Heather Sundberg's Spirit Rock dharma talk, " Darkness & Light, Suffering & The End Of Suffering " is fresh in my mind. (http://www.dharmaseed.org/teacher/202/talk/2613/) This is a wonderful talk, filled with fresh insights about making the darkness conscious. It comes with me to the pillow.
In the first moments of waking, of eyes opening, I see silhouettes of the trees I call “Sisters.” Purple sky turns gold as I begin. I take a few minutes for dressing and grooming, and then I kneel in my sacred space. But before I kneel, I bow. I bow again after I kneel, pressing my forehead to the floor. I bow in honor of this life I have been given, of the life before me and within me. I bow to the light but also to the darkness. And then, I sit.

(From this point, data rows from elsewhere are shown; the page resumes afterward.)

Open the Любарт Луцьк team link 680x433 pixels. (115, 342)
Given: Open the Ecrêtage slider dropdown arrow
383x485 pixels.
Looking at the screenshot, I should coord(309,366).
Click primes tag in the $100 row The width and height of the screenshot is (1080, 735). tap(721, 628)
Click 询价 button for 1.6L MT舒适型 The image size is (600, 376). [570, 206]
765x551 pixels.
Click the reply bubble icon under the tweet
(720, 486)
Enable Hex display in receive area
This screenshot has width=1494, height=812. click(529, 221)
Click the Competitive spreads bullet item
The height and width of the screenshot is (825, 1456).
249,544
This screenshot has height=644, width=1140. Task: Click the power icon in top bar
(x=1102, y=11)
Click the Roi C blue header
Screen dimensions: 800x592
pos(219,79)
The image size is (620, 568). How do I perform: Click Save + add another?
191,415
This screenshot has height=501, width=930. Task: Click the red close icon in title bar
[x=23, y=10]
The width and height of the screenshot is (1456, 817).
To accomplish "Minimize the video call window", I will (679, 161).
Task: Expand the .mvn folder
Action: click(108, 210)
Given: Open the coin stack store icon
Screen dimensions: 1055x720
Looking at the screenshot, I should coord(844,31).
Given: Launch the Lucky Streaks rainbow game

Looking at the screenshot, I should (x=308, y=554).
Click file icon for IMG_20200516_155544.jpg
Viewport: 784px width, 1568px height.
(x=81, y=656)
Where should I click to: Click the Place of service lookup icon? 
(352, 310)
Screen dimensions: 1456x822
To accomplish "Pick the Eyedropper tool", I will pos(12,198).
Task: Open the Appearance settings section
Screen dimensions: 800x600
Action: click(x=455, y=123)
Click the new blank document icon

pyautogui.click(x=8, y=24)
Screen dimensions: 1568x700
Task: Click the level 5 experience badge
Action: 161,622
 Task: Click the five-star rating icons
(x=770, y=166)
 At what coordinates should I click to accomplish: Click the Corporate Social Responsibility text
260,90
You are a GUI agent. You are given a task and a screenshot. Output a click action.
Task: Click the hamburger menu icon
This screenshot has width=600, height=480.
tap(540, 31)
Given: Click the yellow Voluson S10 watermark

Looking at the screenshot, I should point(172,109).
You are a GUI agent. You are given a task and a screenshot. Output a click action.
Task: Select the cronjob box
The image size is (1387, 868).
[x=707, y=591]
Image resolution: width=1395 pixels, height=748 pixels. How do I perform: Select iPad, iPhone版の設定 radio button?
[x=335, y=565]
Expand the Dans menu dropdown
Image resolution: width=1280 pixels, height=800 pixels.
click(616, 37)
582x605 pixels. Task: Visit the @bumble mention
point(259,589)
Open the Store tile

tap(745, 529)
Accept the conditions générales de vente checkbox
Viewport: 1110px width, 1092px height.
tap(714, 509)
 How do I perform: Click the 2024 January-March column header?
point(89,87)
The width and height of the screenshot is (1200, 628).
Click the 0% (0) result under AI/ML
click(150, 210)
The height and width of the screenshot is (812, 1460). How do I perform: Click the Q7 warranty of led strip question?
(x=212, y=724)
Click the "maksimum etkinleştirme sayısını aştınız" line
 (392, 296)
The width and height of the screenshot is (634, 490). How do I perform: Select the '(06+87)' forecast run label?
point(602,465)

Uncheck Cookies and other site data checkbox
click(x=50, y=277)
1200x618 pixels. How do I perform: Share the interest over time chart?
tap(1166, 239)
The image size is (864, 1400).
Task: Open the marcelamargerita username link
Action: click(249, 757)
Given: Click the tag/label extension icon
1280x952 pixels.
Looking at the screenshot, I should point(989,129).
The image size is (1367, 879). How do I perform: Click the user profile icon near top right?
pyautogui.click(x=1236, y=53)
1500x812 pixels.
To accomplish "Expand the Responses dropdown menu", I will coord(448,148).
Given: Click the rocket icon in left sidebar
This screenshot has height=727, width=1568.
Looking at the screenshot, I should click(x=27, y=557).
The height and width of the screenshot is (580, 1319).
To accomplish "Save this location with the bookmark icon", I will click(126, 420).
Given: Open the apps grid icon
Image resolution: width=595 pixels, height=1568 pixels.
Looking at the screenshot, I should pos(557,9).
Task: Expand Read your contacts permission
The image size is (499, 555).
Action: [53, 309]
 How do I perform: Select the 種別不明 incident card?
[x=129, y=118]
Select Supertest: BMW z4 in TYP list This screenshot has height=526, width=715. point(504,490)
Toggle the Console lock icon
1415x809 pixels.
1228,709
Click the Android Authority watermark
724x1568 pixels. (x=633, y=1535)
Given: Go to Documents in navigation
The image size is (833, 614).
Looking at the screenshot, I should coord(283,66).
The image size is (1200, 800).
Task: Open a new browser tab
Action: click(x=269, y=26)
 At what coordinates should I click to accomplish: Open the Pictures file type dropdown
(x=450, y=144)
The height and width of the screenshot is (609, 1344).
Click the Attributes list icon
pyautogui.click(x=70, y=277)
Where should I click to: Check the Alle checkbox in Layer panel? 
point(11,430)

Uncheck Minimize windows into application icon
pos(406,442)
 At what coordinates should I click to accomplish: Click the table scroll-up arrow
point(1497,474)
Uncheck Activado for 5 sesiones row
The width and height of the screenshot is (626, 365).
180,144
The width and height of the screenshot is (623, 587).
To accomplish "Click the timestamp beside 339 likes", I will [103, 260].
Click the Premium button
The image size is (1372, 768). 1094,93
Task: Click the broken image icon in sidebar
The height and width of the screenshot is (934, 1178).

Dawn breaks against my back while I sit under an Oak tree I call “Mother.” I sit and breathe. I sit and breathe under the great Oak tree called Mother. Sometimes meditation is pure joy. Other days it is all struggles. The more I experience this dichotomy, the more I realize that, “As is the pillow, as is the Universe.”
What happens within us happens in the cosmos. This is the ancient message of the Vedas. This is the song singing to me at daybreak. This is what is looming in the darkness, waiting for us to notice. Inner and outer realities are one continuum. Everything exists only in relation to everything else. Darkness and light are components of the whole. There is no, “Other.”
You need not do anything.
Remain sitting at your table and listen.
You need not even listen, just wait.
You need not even wait,
just learn to be quiet, still and solitary.
And the world will freely offer itself to you unmasked.
It has no choice, it will roll in ecstasy at your feet.
- Franz Kafka
In this stillness, inner spaciousness grows so that all things may come and go free from the trappings of reaction or resistance. We cannot escape the shadows. We can, however, choose to accept them -- and in doing so, transform them. In bowing to the darkness, in honoring our suffering, we create opportunity for the darkness itself to fuel the light.
The earthy smell of Siskiyou Cedar looms heavy in the air. With my incense burning down, my time on the pillow is nearing its end. I bring my focus back to my breath, back to the vast space where all things exist together, where there is enough room for both light and shadow, where the indigo night sky meets the day. Everything, even writer's block, is a teacher.



- as usual your words you use to express are absolutely beautiful and moving. You move me to want to write, explore, imagine and engage in an more absorbing realization of life again. Thank you for such a gloriously loving, open and insightful post.